### What to produce
Write out again only the lines that run from the start of the entries to the line containing "Task: Open 'De", both included.
************
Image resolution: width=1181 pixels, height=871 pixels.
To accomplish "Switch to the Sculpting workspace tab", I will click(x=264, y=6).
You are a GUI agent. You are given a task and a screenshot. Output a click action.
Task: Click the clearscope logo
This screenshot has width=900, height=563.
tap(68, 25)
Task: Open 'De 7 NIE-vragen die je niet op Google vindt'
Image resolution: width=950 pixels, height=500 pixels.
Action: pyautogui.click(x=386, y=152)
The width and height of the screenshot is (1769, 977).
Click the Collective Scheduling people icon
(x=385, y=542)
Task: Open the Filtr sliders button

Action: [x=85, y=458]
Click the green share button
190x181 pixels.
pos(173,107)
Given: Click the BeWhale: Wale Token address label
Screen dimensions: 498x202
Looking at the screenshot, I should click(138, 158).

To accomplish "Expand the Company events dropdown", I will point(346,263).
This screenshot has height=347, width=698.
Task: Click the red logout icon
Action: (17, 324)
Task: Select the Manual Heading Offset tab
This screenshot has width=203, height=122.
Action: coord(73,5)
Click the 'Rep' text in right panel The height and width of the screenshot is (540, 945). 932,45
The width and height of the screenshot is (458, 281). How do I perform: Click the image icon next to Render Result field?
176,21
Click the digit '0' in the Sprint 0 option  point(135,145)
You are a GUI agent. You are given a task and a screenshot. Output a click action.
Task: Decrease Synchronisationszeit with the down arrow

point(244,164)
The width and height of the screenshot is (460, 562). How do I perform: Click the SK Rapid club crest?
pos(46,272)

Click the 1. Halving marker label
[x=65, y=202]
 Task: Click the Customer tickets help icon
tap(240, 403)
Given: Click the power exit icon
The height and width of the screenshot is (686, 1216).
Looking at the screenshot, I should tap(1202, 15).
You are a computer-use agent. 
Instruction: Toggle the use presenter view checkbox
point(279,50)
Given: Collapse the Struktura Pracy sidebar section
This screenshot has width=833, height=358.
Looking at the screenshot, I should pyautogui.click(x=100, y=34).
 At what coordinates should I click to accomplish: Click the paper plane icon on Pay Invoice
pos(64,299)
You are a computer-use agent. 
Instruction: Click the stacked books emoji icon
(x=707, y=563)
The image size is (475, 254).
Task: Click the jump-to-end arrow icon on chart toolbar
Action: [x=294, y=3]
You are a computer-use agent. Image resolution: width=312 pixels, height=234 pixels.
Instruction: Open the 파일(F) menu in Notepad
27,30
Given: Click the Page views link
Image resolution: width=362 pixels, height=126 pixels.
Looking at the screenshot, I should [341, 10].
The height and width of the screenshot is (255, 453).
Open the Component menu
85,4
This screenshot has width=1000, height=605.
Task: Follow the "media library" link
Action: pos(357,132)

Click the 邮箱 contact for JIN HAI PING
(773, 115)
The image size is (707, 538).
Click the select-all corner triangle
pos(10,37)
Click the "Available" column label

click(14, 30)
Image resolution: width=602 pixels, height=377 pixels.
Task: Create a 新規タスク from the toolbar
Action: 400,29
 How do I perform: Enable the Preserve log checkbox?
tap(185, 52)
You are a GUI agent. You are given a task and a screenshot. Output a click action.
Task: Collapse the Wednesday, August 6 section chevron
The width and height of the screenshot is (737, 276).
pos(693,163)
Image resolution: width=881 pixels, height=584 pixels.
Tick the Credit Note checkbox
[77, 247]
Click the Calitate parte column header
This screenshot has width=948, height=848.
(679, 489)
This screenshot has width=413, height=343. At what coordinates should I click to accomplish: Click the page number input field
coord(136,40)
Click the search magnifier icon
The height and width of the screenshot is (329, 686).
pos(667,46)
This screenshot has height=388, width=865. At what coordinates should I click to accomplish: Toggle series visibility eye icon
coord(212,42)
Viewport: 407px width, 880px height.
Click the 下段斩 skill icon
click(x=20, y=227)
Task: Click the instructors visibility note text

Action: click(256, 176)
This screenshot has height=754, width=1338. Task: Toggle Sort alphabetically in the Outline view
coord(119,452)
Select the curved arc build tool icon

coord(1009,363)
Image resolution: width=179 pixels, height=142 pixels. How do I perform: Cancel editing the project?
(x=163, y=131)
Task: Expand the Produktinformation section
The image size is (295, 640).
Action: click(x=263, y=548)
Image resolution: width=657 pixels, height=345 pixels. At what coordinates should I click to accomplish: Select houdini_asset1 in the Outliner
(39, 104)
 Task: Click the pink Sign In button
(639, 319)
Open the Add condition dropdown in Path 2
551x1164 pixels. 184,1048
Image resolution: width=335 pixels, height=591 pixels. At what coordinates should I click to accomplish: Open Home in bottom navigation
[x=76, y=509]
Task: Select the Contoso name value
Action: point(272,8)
************
### Answer to the problem
Image resolution: width=1181 pixels, height=871 pixels.
To accomplish "Switch to the Sculpting workspace tab", I will click(x=264, y=6).
You are a GUI agent. You are given a task and a screenshot. Output a click action.
Task: Click the clearscope logo
This screenshot has width=900, height=563.
tap(68, 25)
Task: Open 'De 7 NIE-vragen die je niet op Google vindt'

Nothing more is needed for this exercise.